» **READING TEXT**

++++++++

Gas-phase flow, heat transfer and chemical reaction in microchannels
icroreactors containing integrated
fluid flow, heat transfer, separation and catalytic reactor units with millimeter or micrometer sized channels
are fast becoming a reality. Microreactors may be used when size/weight is an issue, such as on-board reformers
for fuel cells. They can achieve highly efficient heat transfer and temperature control through the increased surface
area/volume ratio available in microchannels, for low-contact-time reactions (usually oxidations). There are also
advantages in conducting reactions in geometries where gas-gas molecule collisions occur less frequently
than gas-wall collisions. Research on micro systems has been classified (Hasebe, Computers and Chem. Eng.
29 (2004)
57-64) into four fields: efficient chemical laboratories ("lab-on a chip"), development of micro analytical
devices, micro fabrication techniques (MEMS techniques) and development of micro production systems
(micro-chemical plants). Our interest in microreactors falls into the last area.

++++++++

» **DATASET ENTRIES**
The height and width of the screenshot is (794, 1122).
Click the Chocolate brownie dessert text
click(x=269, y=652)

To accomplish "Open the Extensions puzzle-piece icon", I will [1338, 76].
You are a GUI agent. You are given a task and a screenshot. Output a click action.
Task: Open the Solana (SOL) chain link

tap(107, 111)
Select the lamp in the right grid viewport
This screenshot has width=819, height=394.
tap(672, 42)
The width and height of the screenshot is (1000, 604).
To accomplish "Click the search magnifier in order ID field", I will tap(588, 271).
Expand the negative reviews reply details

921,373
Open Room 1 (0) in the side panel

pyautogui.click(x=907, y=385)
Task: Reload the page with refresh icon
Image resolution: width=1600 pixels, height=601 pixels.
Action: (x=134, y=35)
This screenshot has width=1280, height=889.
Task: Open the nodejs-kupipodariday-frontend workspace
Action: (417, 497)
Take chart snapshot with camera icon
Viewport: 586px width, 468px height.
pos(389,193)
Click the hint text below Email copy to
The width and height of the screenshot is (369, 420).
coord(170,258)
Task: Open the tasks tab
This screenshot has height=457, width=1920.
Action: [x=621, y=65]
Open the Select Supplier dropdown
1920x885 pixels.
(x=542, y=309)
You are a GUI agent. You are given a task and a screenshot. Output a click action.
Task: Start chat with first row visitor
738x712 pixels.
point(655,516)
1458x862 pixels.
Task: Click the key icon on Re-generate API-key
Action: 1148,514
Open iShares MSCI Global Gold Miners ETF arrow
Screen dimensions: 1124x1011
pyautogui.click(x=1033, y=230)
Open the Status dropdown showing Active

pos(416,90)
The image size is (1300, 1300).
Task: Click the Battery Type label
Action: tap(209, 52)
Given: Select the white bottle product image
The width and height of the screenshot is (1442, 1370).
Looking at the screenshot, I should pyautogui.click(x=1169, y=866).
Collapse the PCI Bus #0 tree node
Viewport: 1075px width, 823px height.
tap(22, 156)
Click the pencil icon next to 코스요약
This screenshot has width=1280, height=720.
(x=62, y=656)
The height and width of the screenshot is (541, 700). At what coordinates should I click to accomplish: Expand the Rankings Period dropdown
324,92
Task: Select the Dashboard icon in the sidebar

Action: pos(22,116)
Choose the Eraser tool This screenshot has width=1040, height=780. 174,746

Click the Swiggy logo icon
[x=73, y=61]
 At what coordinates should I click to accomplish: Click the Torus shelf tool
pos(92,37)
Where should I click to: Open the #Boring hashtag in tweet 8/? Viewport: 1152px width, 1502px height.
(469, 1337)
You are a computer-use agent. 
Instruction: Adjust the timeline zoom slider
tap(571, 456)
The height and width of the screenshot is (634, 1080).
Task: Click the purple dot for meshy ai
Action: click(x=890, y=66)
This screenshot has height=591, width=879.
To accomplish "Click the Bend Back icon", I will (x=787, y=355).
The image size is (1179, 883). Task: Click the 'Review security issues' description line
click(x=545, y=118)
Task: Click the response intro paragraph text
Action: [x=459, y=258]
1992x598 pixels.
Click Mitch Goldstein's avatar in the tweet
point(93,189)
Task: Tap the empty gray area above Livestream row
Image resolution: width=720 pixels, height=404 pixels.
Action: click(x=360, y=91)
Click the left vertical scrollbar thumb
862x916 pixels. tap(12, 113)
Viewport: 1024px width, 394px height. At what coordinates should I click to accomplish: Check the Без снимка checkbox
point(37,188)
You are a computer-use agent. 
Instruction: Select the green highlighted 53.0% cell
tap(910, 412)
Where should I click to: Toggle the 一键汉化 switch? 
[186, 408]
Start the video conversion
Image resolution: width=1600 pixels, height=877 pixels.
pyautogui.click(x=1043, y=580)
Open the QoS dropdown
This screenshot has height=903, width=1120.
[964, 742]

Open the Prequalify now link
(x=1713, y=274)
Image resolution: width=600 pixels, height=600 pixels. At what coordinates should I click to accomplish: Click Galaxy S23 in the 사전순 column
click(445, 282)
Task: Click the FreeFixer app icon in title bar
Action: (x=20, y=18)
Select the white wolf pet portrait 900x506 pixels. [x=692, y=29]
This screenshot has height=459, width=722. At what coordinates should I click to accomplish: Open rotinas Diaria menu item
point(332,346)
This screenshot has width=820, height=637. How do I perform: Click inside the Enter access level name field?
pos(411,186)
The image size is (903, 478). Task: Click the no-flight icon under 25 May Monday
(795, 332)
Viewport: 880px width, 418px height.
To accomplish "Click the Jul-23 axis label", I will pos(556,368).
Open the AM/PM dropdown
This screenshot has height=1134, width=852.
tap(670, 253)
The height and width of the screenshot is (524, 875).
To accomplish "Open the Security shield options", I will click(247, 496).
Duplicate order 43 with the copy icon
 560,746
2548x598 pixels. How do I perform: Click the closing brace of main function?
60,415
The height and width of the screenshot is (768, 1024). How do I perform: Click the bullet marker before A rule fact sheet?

++++++++

» **PROBLEM SET**
1) In the microreactor text, which of the research fields are the writers interested in?
2) List every research field for micro systems that the microreactor text names.
3) Go on with the microreactor text from its last sentence.

» **RESPONSES IN ORDER**
1) The development of micro production systems (micro-chemical plants).

2)
- Efficient chemical laboratories ("lab-on a chip")
- Development of micro analytical devices
- Micro fabrication techniques (MEMS techniques)
- Development of micro production systems (micro-chemical plants)

3)
The processing conditions at the millimeter scale let us use a continuum approach,
for example the Navier-Stokes equations. As microchannels get smaller,
gas flow in them stops following the differential equations, and we have to understand how
individual gas molecules behave. Interesting new phenomena appear, for example the gas
velocity no longer obeys the familiar "no-slip" condition at the tube wall, and if the tube wall
has a temperature gradient along it, then fluid flow can occur from cold to hot ("thermal creep").
The objective of MQPs in this area is to understand how gas flow,
heat transfer and chemical reaction interact in microchannels. The simulation tools available for
this are computational fluid dynamics (CFD) and the Direct Simulation Monte Carlo (DSMC)
method. CFD represents the physical and chemical phenomena in microchannels by the
continuum approach, and discretizes the flow region into a large number of finite volumes,
and solves the large set of equations that comes from applying conservation laws to each volume.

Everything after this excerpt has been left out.